Николай Плотников - С четверга до четверга
- Название:С четверга до четверга
- Автор:
- Жанр:
- Издательство:Молодая гвардия
- Год:1991
- Город:Москва
- ISBN:5-235-01249-6
- Рейтинг:
- Избранное:Добавить в избранное
-
Отзывы:
-
Ваша оценка:
Николай Плотников - С четверга до четверга краткое содержание
С четверга до четверга - читать онлайн бесплатно полную версию (весь текст целиком)
Интервал:
Закладка:
…Дождь шел и под утро, когда еще в темноте они вылезли из землянки, по двое, гуськом зачавкали вдоль канавы. С запада нависали, копошились глухие мокрые тучи, на востоке на прозелени зачернели горелые макушки двух сосен.
Стрельба вспыхнула навстречу с окраины безымянного села; точно пучки огненной соломы, брызгали очереди; он лежал, подстелив полу, на губчатом дерне, ковырял ногтем глину на минометной плите. Глиной забило все пазы, на металле стыли мелкие капли, стекались в прозрачную лужицу.

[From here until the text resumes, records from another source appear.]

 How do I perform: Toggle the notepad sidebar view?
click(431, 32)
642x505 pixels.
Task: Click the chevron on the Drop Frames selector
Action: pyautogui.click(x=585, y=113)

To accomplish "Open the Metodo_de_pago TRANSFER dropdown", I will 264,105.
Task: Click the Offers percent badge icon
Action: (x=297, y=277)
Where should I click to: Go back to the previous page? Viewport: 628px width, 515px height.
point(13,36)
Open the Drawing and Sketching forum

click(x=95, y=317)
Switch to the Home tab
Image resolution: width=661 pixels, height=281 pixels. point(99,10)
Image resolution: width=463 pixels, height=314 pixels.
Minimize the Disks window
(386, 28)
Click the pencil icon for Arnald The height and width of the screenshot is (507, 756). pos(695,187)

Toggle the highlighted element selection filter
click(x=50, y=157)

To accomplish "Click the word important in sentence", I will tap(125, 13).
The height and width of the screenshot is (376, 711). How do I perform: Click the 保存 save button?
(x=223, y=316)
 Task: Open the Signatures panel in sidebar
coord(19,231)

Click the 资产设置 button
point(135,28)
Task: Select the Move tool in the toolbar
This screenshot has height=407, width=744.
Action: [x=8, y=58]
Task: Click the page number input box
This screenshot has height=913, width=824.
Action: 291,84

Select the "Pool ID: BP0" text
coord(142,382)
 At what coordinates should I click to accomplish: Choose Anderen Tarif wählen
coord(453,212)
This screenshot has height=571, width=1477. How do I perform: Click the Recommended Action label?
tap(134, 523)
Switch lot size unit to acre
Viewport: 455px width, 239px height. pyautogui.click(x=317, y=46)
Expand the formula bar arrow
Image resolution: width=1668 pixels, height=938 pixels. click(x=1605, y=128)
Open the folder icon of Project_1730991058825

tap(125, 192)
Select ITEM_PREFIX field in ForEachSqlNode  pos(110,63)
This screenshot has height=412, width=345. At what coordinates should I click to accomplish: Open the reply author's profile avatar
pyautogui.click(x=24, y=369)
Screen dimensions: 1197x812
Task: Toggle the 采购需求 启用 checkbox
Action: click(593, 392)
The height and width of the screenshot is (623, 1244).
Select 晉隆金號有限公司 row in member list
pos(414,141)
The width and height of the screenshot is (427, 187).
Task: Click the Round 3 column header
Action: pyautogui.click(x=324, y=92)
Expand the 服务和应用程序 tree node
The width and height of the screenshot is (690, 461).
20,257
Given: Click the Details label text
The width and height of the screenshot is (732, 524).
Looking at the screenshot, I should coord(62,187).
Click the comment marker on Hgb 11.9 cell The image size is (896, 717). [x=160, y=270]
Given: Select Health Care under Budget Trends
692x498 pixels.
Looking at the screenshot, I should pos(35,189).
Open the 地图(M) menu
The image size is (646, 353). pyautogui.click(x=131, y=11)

А потом слева, в дожде, что-то непоправимо сдвинулось: побежали, прыгая через канаву, солдаты, взводный — лейтенант Кадочников — стоял в рост без шапки, вертел льняной головой из стороны в сторону, кричал, точно плакал, яростным тонким голосом. Упал он, как от оплеухи, нелепо вскинулась, подломилась нога в хромовом сапожке. Тогда и рядом кто-то вскочил, побежал, а потом другой, третий, и Федор, взвалив минометную плиту, тоже побежал, поскользнулся, подвернул ногу. Все пробегали мимо. Он боялся остаться, боялся бросить плиту, ему стало безнадежно до тошноты, и тогда он, не веря, крикнул: «Петька! Сигов! — и еще раз, надрывно: — Петька!»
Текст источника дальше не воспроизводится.